- _SOURCE TEXT_
=====
What Is a Message Broker?
A message broker is an intermediary program that lets applications, services, and systems exchange information by receiving messages from senders and routing them to the correct receivers. Instead of calling each other directly, services hand their messages to the broker, which handles delivery, buffering, and routing. This decouples the parts of a system so they can run, scale, and fail independently.
Message brokers are a foundational building block of distributed systems, microservices, and event-driven architectures. They make communication asynchronous: a sender can publish a message and move on without waiting for the receiver to be online or ready. The broker holds the message until a consumer is able to process it.
How a Message Broker Works
At its core, a message broker sits between producers (the services that send messages) and consumers (the services that receive them). The flow is straightforward:
- A producer creates a message — a self-contained packet of data, often with a payload plus metadata such as headers, a timestamp, or a priority.
- The producer sends the message to the broker, targeting a named destination such as a queue or a topic.
- The broker stores the message and manages its delivery, tracking which consumers have received it and whether they confirmed processing.
- A consumer retrieves the message, does its work, and sends an acknowledgment so the broker knows the message was handled and can remove it.
=====
- _TASK REQUIREMENTS_
(1) Reproduce word for word the part of the message broker explanation that opens with the words containing "How a Message" and closes with "or a priority.".
(2) Extend the explanation of message brokers, picking up right after its final sentence.

- _COLLECTED DATA_
=====
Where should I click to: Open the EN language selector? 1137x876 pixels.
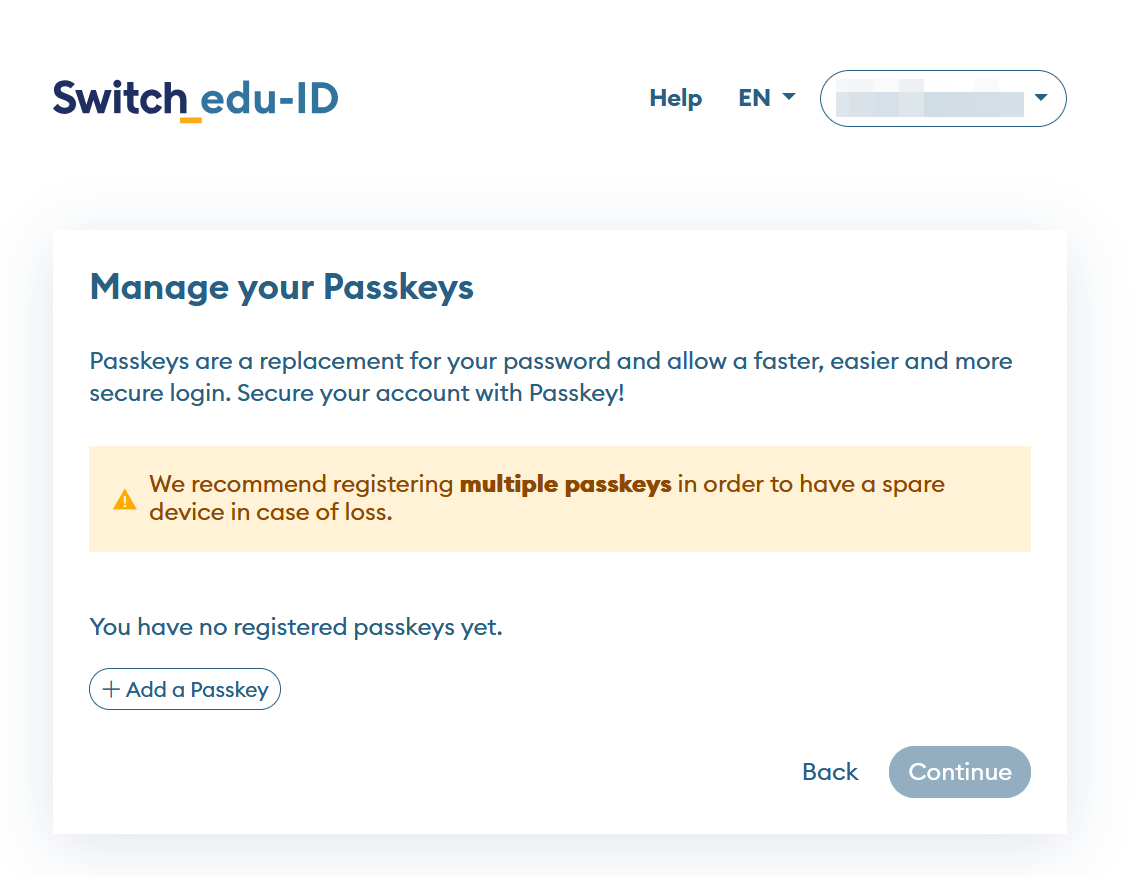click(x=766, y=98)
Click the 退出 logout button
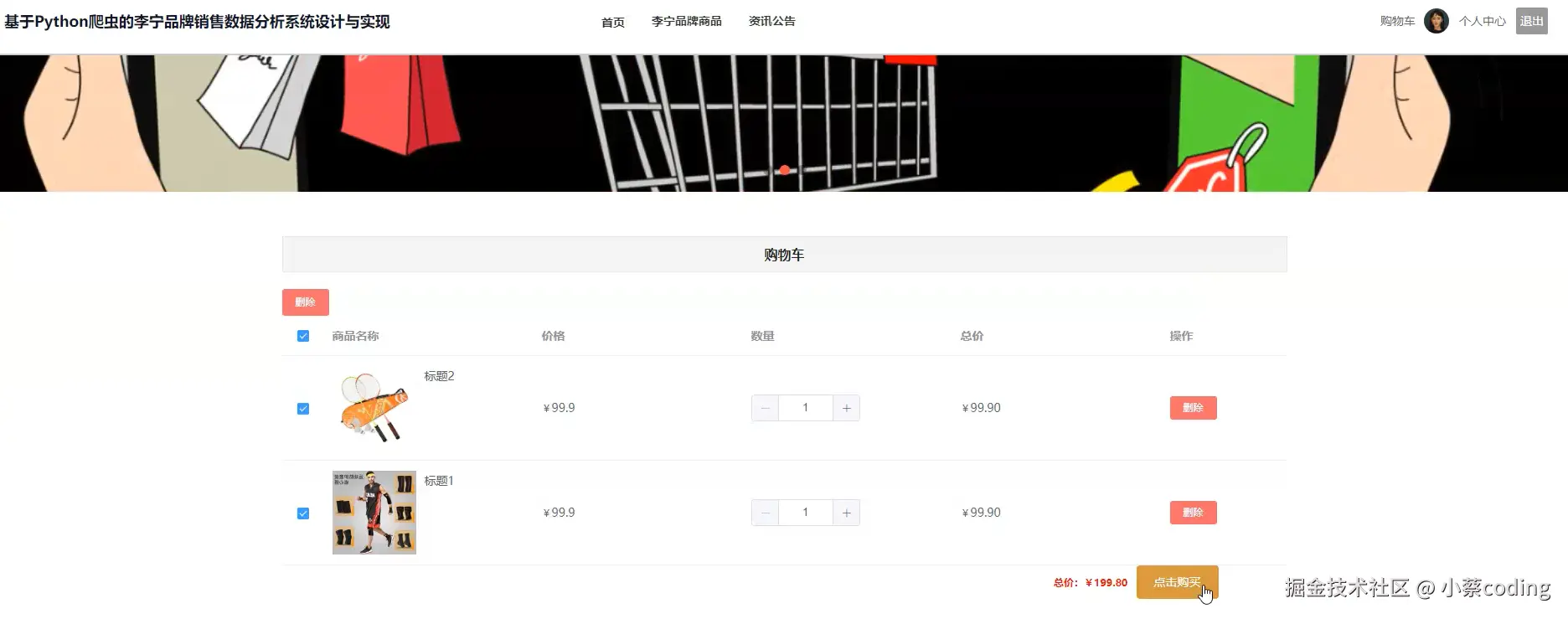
=====
- _OUTPUTS_
(1)
How a Message Broker Works
At its core, a message broker sits between producers (the services that send messages) and consumers (the services that receive them). The flow is straightforward:
- A producer creates a message — a self-contained packet of data, often with a payload plus metadata such as headers, a timestamp, or a priority.

(2)
The acknowledgment step is what separates a real broker from a simple fire-and-forget channel. If a consumer crashes before acknowledging, a well-designed broker makes the message available again so it is not lost. Many brokers add features on top of this loop — retries, delivery limits, dead-letter destinations, message ordering, and delayed delivery — to give developers fine-grained control over reliability.
Message Broker Messaging Patterns
Most brokers support one or both of the two core messaging patterns.
Point-to-point (queues). A message is placed on a queue and delivered to exactly one consumer. When several consumers read from the same queue, they act as competing workers and the broker load-balances messages across them. This pattern is ideal for task distribution and background job processing, where each unit of work should be done once.
Publish/subscribe (topics). A message is published to a topic, and every interested subscriber receives its own copy. This one-to-many, fan-out model suits event broadcasting — for example, notifying billing, analytics, and email services that an order was placed. You can read more about this pattern in our overview of publish/subscribe.
Message Broker vs. Message Queue
These terms are often used interchangeably, but they describe different things.
A message queue is a data structure — an ordered buffer that holds messages until a consumer retrieves them, usually in first-in, first-out (FIFO) order. It is one delivery model.
A message broker is the broader system that manages messaging between applications. A broker typically uses queues, but it does much more: it supports multiple patterns (both point-to-point and publish/subscribe), routes and transforms messages, enforces delivery guarantees, and manages acknowledgments, retries, and dead-letter handling.
In short: every message broker relies on queues or topics internally, but not every message queue is a full broker. A standalone queue moves messages between two endpoints; a broker orchestrates messaging across an entire distributed system. When you only need a lightweight buffer between a producer and a worker, a plain queue may be enough. When you need routing, multiple consumers, durability, and delivery guarantees across many services, you need a broker.
Benefits of Using a Message Broker
- Decoupling. Producers and consumers do not need to know about each other or run at the same time. You can change, redeploy, or scale one side without touching the other.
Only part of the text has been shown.